My first blog involves criminal justice reform which has become a major interest of mine in recent years. While working as the editor on a special issue of the Prison Journal (2011) designed to inform and support Congressional criminal justice reform efforts, I reviewed an exciting and innovative multi-state project that incorporates proven recidivism reduction policies and provides reinvestment funds for programming targeted to high crime neighborhoods.
The Justice Reinvestment Initiative (JRI) is a cutting-edge approach based upon accumulated research and practical knowledge. The JRI is coordinated by the Council of State Governors Justice Center and includes essential system improvement elements that have produced early positive results in a number of states. The JRI is a large ongoing effort co-sponsored by the U.S. Department of Justice’s Bureau of Justice Assistance and the Public Safety Performance Project of the Pew Center on the States. Technical assistance and funding is provided to states and localities for “data driven” correctional reform. Data is collected and analyzed to identify recidivism factors and implement changes that reduce prison populations and associated costs; and achieve improved fiscal and public safety outcomes that are measured and reported to policy makers and the general public. Perhaps one of the most innovative aspects of the program is that money saved by reduced costs related to recidivism reduction is reinvested back into the communities from which most of the offenders originate.
JRI incorporates the following recidivism reduction approaches which have all received considerable empirical support: 1) focus on high risk offenders using effective risk assessment instrumentation; 2) implementation of evidence-based programs that have shown recidivism reductions of ten to twenty percent; and, 3) effective community supervision policies and practices that focus on swift and certain sanctions proportionate to violations and the violator.

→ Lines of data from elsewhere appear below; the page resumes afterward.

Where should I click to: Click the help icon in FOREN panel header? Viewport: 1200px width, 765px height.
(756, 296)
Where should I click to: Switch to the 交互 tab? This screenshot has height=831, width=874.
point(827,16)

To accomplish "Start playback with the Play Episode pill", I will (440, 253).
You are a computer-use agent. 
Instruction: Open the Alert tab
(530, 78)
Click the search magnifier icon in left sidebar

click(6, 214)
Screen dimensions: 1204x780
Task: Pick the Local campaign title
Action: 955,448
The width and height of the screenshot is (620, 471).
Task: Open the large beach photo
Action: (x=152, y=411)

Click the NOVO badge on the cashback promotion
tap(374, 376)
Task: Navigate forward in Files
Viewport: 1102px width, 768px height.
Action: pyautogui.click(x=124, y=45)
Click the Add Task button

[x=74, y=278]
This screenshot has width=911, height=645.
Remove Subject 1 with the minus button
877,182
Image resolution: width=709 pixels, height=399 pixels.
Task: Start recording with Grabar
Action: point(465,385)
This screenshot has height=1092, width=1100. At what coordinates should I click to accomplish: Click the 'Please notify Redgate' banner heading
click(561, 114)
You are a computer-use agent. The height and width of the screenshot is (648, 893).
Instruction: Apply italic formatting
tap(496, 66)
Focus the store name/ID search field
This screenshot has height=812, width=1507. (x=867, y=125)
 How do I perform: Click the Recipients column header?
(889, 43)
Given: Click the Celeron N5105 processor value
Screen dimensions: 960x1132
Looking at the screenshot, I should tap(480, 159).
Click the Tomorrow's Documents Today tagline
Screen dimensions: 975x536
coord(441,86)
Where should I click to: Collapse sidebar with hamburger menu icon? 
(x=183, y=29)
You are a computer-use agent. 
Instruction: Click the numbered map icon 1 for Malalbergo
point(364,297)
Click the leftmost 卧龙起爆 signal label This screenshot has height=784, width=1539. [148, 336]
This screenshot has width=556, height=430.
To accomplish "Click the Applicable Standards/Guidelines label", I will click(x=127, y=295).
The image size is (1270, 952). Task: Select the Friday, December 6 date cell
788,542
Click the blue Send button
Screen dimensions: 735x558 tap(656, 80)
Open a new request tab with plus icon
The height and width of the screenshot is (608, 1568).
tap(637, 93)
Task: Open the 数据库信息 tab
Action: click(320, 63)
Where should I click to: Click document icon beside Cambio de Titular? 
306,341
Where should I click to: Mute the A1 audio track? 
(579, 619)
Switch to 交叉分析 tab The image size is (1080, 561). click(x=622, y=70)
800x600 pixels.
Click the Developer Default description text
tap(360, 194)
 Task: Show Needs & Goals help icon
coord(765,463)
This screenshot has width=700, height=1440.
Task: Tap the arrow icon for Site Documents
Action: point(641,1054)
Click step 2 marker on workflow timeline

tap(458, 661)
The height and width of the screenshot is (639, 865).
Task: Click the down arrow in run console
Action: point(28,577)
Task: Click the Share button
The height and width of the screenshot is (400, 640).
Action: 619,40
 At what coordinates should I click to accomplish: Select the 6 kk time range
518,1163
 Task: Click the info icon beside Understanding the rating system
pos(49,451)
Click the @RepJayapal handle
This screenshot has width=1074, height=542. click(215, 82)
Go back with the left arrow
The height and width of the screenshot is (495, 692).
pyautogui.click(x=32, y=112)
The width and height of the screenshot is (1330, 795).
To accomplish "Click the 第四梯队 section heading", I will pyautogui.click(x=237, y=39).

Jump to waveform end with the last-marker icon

The Bureau of Justice Assistance engages key stakeholders in states with a two-phase process of developing policy proposals based on criminal justice data followed by policy implementation. A number of highly promising state and local studies are emerging that report early impacts on prison population and recidivism reduction in fourteen states (http://justicereinvestment.org/states).
This initiative is not only notable for its empirically-based approach and consensus building but the reinvestment of funds saved through reductions in prison population expenses in public safety efforts. Funds are reinvested using “place–based” strategies that focus on improving resources and services coordination in high crime areas where most offenders originate and then return. During times of fiscal austerity, an approach that utilizes savings from criminal justice reform to reduce incarceration costs is especially welcome and appealing to policymakers and the public.
Future blogs will continue to report on and discuss criminal justice reforms and innovative rehabilitation efforts especially related to “what works” in prison and community-based substance abuse treatment. Spectrum’s innovative work as a national leader in evidence-based treatment will also be highlighted.